* _Work request_:
Among the lines of data below, reproduce only those from the one with "You are a computer-use agent. The width" through the one with "Image resolution: width=770", exactly as they stand, both ends included.

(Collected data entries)

^^^^^^^^

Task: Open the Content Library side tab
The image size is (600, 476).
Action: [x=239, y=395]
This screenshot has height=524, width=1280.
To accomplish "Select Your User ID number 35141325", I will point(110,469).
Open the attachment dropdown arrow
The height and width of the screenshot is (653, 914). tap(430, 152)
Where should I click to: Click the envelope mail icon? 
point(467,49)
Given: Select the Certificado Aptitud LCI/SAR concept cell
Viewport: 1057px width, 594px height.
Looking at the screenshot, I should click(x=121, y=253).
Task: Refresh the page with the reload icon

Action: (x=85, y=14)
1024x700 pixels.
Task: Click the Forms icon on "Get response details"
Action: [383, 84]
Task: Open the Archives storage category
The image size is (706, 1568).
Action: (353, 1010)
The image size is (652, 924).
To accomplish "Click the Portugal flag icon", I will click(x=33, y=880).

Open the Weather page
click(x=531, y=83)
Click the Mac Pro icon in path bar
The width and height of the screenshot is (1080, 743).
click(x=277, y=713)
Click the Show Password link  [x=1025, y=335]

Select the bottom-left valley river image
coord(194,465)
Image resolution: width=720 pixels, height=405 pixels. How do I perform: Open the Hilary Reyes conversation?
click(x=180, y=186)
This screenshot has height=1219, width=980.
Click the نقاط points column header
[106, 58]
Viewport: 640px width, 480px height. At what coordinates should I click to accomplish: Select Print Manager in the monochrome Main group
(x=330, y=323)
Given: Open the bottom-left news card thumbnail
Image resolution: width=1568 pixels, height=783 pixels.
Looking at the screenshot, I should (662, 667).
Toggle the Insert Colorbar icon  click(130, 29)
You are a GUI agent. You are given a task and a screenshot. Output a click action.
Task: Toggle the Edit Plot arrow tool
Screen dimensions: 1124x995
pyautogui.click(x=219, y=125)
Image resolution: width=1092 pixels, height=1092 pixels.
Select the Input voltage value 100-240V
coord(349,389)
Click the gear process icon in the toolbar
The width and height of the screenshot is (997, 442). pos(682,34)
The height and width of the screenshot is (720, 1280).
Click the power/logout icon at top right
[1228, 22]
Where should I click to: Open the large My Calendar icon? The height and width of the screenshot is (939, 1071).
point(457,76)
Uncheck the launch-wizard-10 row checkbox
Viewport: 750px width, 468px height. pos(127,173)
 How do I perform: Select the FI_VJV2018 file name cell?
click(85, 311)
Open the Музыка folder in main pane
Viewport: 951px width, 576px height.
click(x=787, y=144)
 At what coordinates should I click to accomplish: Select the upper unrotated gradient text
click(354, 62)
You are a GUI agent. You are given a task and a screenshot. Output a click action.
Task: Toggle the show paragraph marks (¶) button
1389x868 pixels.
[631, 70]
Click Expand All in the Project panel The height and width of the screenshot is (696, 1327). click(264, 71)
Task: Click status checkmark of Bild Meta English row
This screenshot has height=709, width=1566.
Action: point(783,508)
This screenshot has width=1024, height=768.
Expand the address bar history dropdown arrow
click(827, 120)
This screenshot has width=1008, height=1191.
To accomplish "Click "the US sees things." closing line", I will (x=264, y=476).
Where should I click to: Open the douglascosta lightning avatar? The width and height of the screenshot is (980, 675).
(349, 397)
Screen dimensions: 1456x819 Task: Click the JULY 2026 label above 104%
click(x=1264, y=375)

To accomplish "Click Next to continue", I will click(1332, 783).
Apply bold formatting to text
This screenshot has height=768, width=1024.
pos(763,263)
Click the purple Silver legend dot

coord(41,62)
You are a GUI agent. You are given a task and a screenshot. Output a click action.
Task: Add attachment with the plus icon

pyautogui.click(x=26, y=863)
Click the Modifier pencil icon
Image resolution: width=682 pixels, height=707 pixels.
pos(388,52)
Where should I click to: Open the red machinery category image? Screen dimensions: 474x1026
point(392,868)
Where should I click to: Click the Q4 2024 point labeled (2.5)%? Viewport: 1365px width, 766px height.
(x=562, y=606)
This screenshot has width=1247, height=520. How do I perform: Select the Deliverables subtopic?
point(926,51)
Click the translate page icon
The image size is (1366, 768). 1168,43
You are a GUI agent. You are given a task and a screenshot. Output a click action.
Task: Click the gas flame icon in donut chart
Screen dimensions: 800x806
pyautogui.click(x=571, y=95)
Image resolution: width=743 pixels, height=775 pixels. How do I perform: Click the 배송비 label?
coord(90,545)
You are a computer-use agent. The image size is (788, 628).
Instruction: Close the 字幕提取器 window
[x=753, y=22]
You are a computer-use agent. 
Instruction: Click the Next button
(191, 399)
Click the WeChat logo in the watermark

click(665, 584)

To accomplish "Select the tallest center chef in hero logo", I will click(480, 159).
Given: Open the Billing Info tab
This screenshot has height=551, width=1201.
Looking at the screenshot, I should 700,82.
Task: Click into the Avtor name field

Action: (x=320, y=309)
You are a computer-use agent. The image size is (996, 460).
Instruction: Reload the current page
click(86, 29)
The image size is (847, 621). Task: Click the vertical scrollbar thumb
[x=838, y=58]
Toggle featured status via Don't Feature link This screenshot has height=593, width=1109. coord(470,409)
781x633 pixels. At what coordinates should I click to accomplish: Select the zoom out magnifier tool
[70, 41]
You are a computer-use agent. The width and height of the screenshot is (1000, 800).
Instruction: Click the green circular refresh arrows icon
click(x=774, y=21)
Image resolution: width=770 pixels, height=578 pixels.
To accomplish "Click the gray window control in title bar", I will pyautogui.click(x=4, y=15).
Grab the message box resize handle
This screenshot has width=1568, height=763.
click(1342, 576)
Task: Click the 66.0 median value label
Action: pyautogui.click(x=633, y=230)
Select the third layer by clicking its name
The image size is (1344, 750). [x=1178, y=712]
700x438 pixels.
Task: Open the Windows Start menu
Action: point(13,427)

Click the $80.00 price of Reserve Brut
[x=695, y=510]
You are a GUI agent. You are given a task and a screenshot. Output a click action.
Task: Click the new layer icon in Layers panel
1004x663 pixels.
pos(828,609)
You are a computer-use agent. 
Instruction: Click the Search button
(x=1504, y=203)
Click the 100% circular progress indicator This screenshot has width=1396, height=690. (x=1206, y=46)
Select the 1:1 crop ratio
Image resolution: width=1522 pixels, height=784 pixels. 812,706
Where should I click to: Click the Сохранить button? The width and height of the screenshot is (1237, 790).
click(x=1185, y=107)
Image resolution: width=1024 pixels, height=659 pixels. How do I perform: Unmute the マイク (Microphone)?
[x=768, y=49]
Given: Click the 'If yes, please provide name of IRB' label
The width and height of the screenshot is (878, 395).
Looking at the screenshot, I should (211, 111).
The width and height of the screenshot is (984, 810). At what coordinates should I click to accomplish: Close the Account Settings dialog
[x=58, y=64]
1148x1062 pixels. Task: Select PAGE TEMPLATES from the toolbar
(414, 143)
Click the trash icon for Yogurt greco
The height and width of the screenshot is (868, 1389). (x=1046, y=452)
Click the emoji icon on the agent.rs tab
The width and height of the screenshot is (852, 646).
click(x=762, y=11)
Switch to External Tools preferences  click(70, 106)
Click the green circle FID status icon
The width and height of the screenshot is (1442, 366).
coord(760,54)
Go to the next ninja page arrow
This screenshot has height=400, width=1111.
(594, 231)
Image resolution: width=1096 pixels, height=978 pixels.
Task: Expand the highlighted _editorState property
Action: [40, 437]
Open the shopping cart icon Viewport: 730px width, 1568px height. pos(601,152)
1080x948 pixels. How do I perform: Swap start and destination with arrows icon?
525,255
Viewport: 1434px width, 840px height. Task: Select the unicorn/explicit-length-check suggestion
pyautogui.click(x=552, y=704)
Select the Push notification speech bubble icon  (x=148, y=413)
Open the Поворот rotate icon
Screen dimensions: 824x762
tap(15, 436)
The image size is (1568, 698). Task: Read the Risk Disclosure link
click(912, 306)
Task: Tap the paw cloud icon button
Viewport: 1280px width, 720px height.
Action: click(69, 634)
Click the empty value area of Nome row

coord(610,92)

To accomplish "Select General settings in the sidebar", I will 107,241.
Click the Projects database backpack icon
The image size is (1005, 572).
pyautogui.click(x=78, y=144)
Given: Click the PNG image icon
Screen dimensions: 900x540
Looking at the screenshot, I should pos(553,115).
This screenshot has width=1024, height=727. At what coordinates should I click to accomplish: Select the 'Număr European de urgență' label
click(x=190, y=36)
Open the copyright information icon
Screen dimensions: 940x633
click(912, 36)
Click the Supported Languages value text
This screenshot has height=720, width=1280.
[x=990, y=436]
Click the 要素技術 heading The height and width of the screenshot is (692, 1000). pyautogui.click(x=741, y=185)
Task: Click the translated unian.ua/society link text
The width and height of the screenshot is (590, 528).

^^^^^^^^

* _Written response_:
You are a computer-use agent. The width and height of the screenshot is (1000, 800).
Instruction: Click the green circular refresh arrows icon
click(x=774, y=21)
Image resolution: width=770 pixels, height=578 pixels.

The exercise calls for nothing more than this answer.